Saved data entries
'''
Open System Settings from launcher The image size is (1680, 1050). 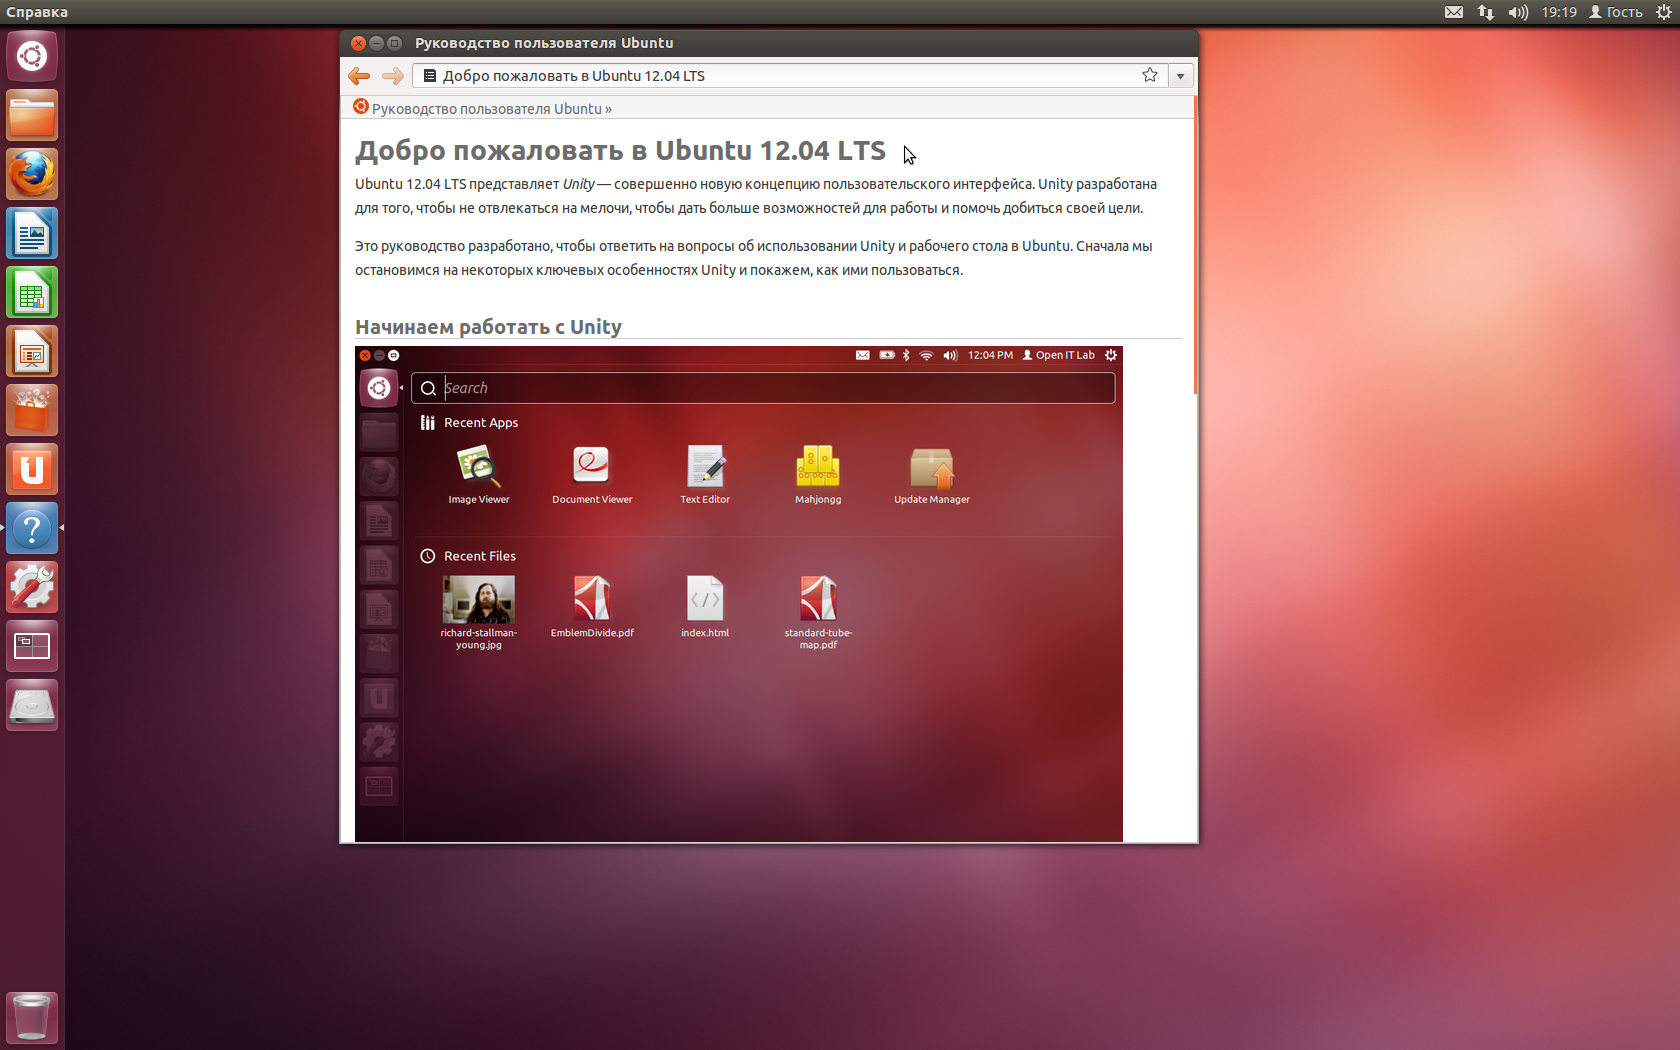pos(32,588)
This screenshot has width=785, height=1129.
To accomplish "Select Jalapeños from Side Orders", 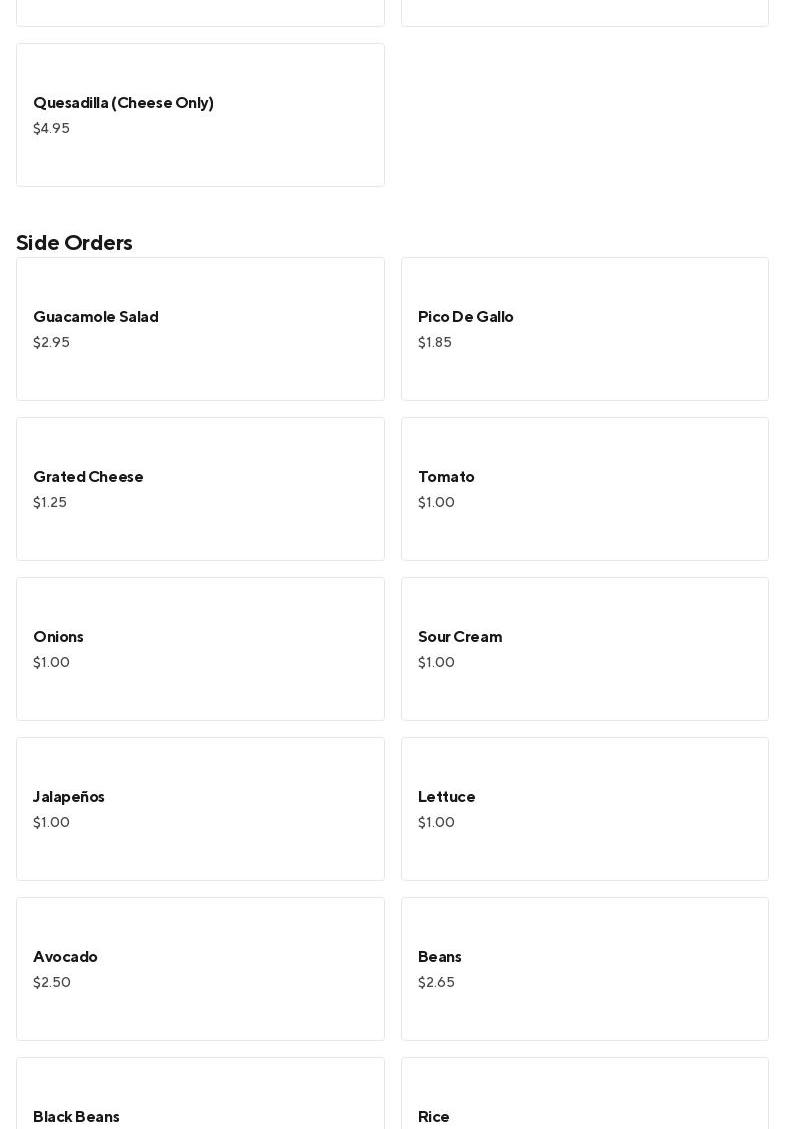I will pyautogui.click(x=200, y=809).
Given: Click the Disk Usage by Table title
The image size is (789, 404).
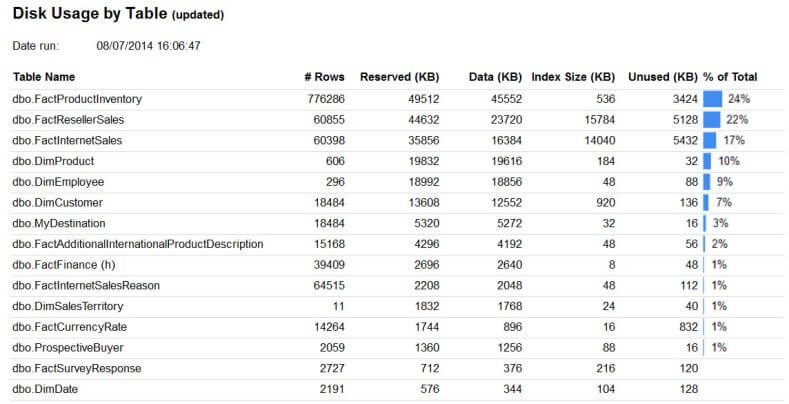Looking at the screenshot, I should [90, 15].
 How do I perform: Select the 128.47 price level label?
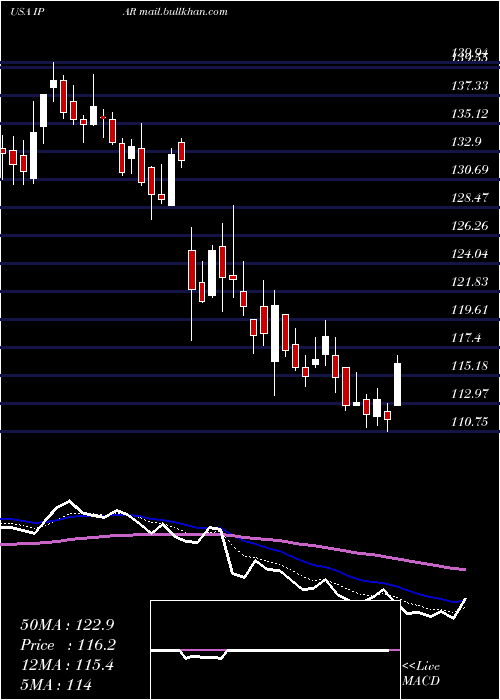pyautogui.click(x=469, y=198)
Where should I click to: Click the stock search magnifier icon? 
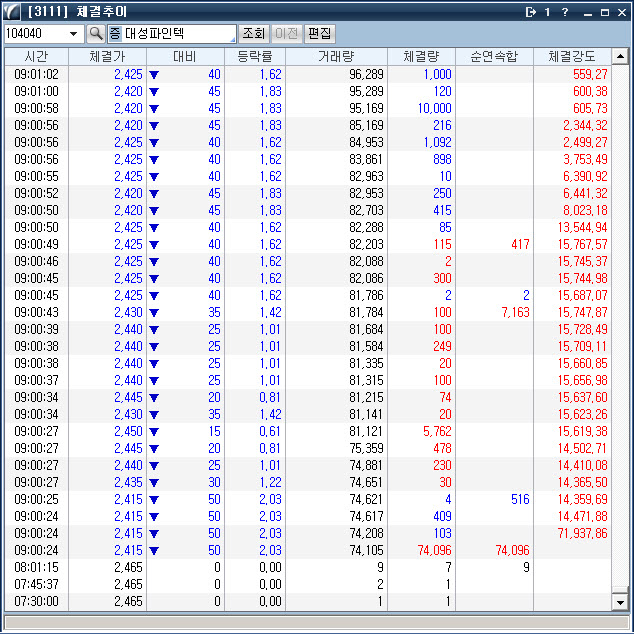96,33
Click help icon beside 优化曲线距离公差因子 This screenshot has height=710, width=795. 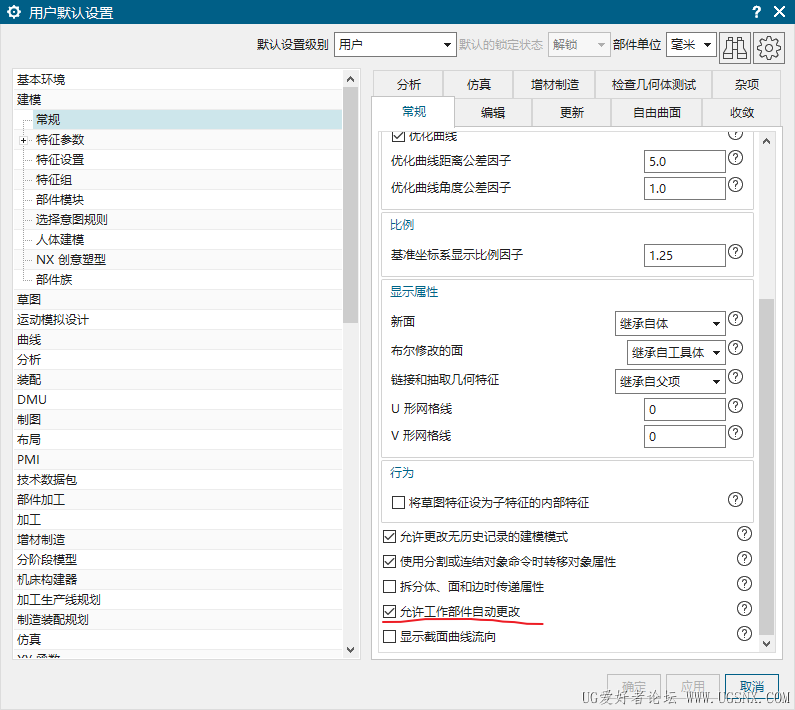click(735, 159)
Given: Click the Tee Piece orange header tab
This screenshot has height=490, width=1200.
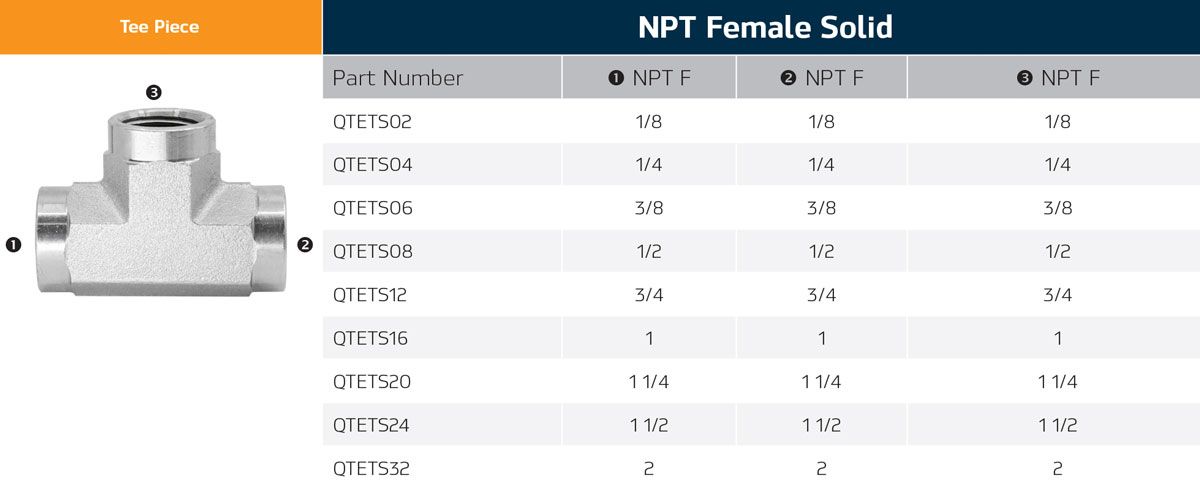Looking at the screenshot, I should (160, 27).
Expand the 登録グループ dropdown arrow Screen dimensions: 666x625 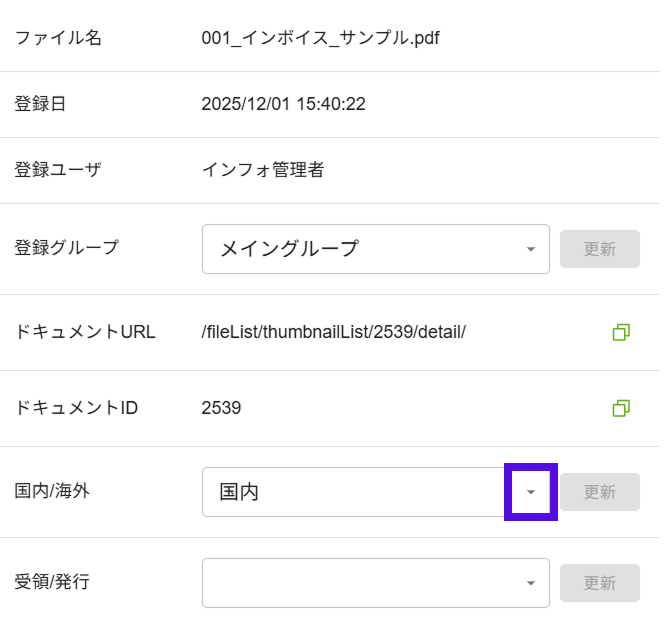point(531,249)
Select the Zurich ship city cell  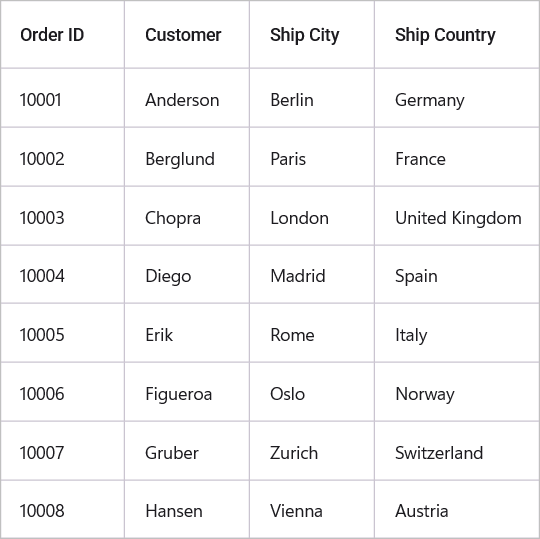click(x=312, y=451)

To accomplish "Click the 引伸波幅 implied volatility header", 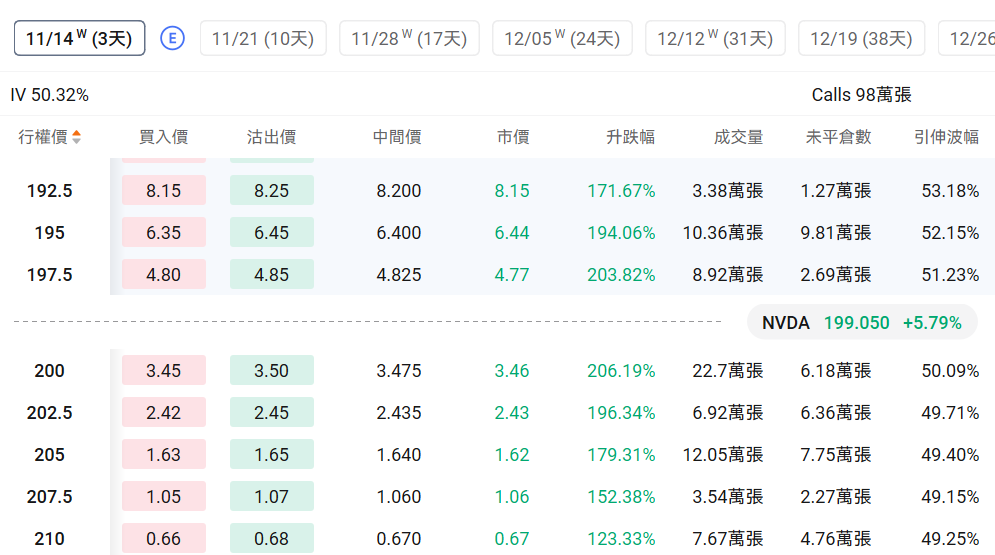I will pos(946,137).
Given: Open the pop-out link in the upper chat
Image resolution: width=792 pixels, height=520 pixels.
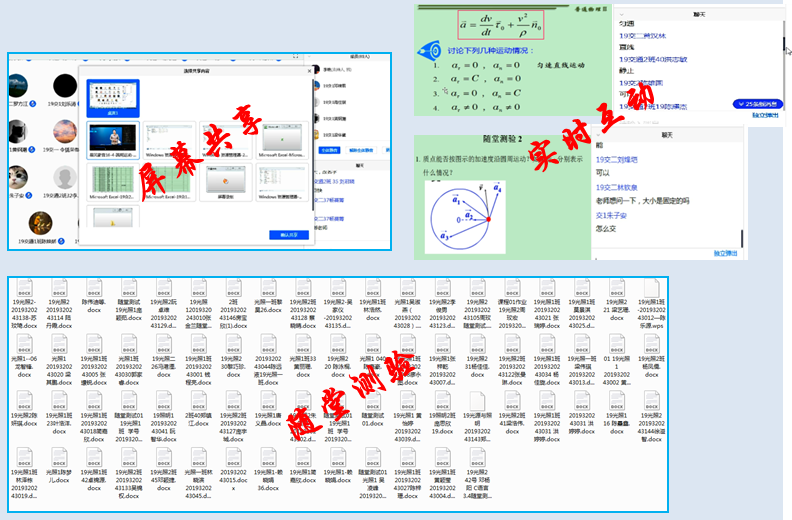Looking at the screenshot, I should pos(764,115).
'''
Prompt >> Find and copy each line above that includes the string "Given".

Solution to this problem >>
Given: Click the Disk Usage by Table title
Given: Click the Tee Piece orange header tab
Given: Open the pop-out link in the upper chat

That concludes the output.